To establish and maintain maritime dominance, DD-21 also will include a fully integrated undersea warfare suite for antisubmarine warfare and mine and torpedo detection. Included in this suite will be hull-mounted and variable depth sonars, a bi-static towed array, and a helicopter deck/hangar for the SH-60R and tactical unmanned aerial vehicles.

DD-21 will be the first in a series of ships—from a land-attack destroyer produced in 2004-2010, to a full capability cruiser produced in 2017 and beyond—based on common, advanced-design hull, mechanical, and engineering systems. DD-21 is planned as the replacement for Oliver Hazard Perry (FFG-7)-class frigates and Spruance (DD-963)-class destroyers in the force structure mix of 2008 and beyond. The full-capability cruiser is intended to replace the earliest flights of Aegis cruisers in the second decade of the 21st century.

Both DD-21 and the arsenal ship will meet our requirements in an affordable and resource-efficient manner and will complement and support our existing force of carriers and land-attack surface combatants and submarines.

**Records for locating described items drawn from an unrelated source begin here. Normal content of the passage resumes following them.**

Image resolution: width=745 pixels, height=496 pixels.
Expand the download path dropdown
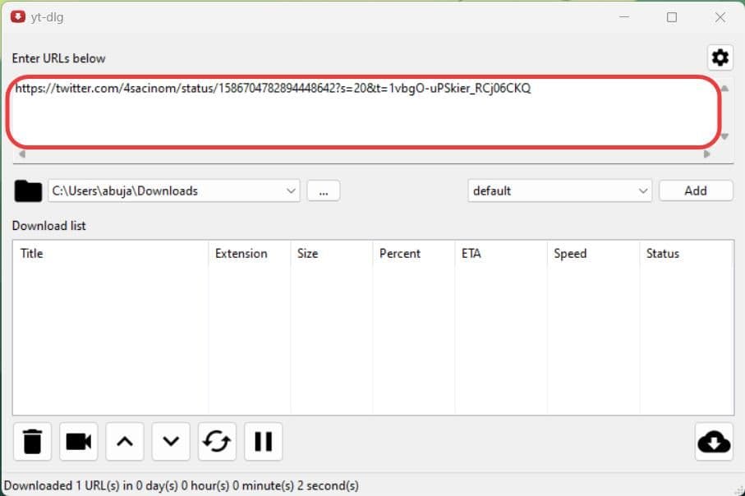point(291,191)
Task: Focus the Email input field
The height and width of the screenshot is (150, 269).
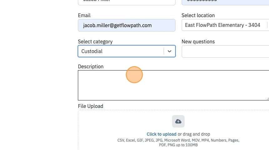Action: (127, 25)
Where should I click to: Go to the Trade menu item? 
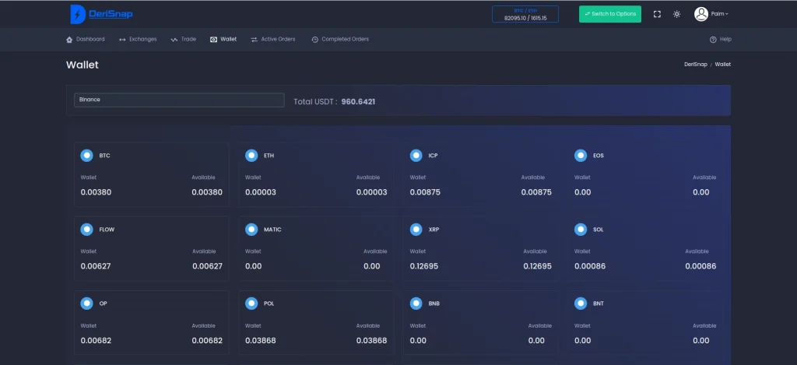click(184, 39)
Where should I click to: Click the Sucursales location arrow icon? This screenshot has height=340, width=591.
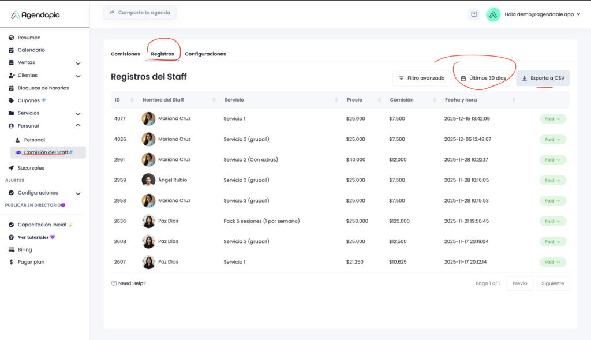click(11, 168)
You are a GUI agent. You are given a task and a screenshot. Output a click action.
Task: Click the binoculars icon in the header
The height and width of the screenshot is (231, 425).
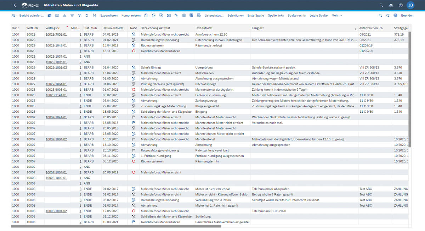click(x=391, y=5)
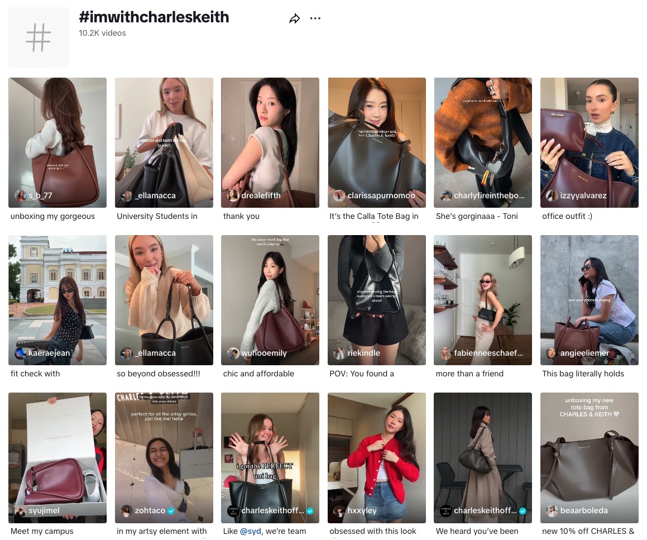
Task: Open syujimel Charles & Keith unboxing video
Action: (x=57, y=458)
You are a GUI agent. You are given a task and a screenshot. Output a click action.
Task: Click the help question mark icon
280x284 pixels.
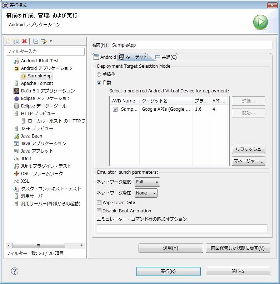tap(15, 271)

These aspects are important parts of our acquisition strategy and concept of employment for both platforms. The multiyear buy of the Arleigh Burke -class destroyers, stabilizing in language and intent our total force goal of about 80 Aegis combatants, is a fiscally sound program that will keep us at the lower end of the total force numbers we believe are needed to meet our requirements. DD-21 and the arsenal ship, with their low lifecycle costs and reduced manning, operating within the theater air dominance established and maintained by our base force of Aegis cruisers and destroyers, will keep the total force viable, in terms of numbers and capabilities, well into the second decade of the next century.

Of course, we will never be able to buy all the maritime capability we would like. Several surface combatant force structure assessments indicate a need for a fleet that is simply unaffordable. We have had to make, and will continue to make, hard choices with respect to the naval force structure, in terms of what to buy, what to cancel, and what to postpone.

We tend to look at our own era as a unique and particularly tumultuous period in naval history. Yet, a reading of Thucydides, Alfred Thayer Mahan, and Thomas Buell would show that there have been similar times of unprecedented and revolutionary change before. History provides a chart for us, identifying the shoals and sandbars, tracking currents and tides, and marking out safe passage routes. Sometimes, however, it is necessary to lay out a different track—and to apply our knowledge and experience to a new approach.

As we near the dawn of a new millennium, such a time is upon us. There is much to do. The only real barriers we face are those of our own making—being unable or unwilling to explore new ideas and new approaches to naval power. Rather than continuing with the comfortable certainties of the 20th century, we need to break with the past, and with a clear vision and sense of purpose, focus on the new sea-based capabilities our nation will require for the 21st century.

Admiral Murphy is Director, Surface Warfare.